* _Exercise material_:
******

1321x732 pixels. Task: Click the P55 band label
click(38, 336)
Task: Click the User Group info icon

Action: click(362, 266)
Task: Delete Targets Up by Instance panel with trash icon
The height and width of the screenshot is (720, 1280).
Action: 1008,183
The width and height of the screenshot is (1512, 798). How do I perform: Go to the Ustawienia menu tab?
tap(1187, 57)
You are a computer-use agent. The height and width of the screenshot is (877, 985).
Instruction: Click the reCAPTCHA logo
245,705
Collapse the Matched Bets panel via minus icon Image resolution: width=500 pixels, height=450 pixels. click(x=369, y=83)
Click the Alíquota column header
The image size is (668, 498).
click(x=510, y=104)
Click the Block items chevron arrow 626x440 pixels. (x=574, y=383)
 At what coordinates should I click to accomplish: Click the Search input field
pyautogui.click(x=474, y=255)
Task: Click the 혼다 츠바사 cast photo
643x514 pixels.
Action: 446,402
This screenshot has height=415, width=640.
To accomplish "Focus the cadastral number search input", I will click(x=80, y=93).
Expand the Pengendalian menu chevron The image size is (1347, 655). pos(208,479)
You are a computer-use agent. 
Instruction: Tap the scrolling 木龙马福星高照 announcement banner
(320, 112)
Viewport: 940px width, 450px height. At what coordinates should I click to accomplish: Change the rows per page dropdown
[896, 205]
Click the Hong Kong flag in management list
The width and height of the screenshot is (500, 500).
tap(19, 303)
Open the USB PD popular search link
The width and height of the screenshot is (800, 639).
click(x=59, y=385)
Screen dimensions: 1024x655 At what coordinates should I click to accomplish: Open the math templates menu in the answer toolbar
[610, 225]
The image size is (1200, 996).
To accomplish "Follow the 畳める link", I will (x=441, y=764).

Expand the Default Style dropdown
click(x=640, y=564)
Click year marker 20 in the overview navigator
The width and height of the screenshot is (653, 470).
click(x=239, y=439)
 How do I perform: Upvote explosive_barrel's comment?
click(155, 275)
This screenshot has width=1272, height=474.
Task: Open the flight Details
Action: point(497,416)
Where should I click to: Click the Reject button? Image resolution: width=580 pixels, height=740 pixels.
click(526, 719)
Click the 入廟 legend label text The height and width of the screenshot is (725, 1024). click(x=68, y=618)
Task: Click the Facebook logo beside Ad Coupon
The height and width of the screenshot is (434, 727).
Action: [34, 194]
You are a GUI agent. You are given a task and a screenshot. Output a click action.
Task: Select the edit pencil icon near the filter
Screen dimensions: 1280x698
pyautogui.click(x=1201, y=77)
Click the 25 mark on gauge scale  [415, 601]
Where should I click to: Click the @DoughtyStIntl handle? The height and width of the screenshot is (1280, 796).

******

Return the whole listing, keeping each word as it stands.

1321x732 pixels. Task: Click the P55 band label
click(38, 336)
Task: Click the User Group info icon

Action: click(362, 266)
Task: Delete Targets Up by Instance panel with trash icon
The height and width of the screenshot is (720, 1280).
Action: 1008,183
The width and height of the screenshot is (1512, 798). How do I perform: Go to the Ustawienia menu tab?
tap(1187, 57)
You are a computer-use agent. The height and width of the screenshot is (877, 985).
Instruction: Click the reCAPTCHA logo
245,705
Collapse the Matched Bets panel via minus icon Image resolution: width=500 pixels, height=450 pixels. click(x=369, y=83)
Click the Alíquota column header
The image size is (668, 498).
click(x=510, y=104)
Click the Block items chevron arrow 626x440 pixels. (x=574, y=383)
 At what coordinates should I click to accomplish: Click the Search input field
pyautogui.click(x=474, y=255)
Task: Click the 혼다 츠바사 cast photo
643x514 pixels.
Action: 446,402
This screenshot has height=415, width=640.
To accomplish "Focus the cadastral number search input", I will click(x=80, y=93).
Expand the Pengendalian menu chevron The image size is (1347, 655). pos(208,479)
You are a computer-use agent. 
Instruction: Tap the scrolling 木龙马福星高照 announcement banner
(320, 112)
Viewport: 940px width, 450px height. At what coordinates should I click to accomplish: Change the rows per page dropdown
[896, 205]
Click the Hong Kong flag in management list
The width and height of the screenshot is (500, 500).
tap(19, 303)
Open the USB PD popular search link
The width and height of the screenshot is (800, 639).
click(x=59, y=385)
Screen dimensions: 1024x655 At what coordinates should I click to accomplish: Open the math templates menu in the answer toolbar
[610, 225]
The image size is (1200, 996).
To accomplish "Follow the 畳める link", I will (x=441, y=764).

Expand the Default Style dropdown
click(x=640, y=564)
Click year marker 20 in the overview navigator
The width and height of the screenshot is (653, 470).
click(x=239, y=439)
 How do I perform: Upvote explosive_barrel's comment?
click(155, 275)
This screenshot has width=1272, height=474.
Task: Open the flight Details
Action: point(497,416)
Where should I click to: Click the Reject button? Image resolution: width=580 pixels, height=740 pixels.
click(526, 719)
Click the 入廟 legend label text The height and width of the screenshot is (725, 1024). click(x=68, y=618)
Task: Click the Facebook logo beside Ad Coupon
The height and width of the screenshot is (434, 727).
Action: [34, 194]
You are a GUI agent. You are given a task and a screenshot. Output a click action.
Task: Select the edit pencil icon near the filter
Screen dimensions: 1280x698
pyautogui.click(x=1201, y=77)
Click the 25 mark on gauge scale  [415, 601]
Where should I click to: Click the @DoughtyStIntl handle? The height and width of the screenshot is (1280, 796).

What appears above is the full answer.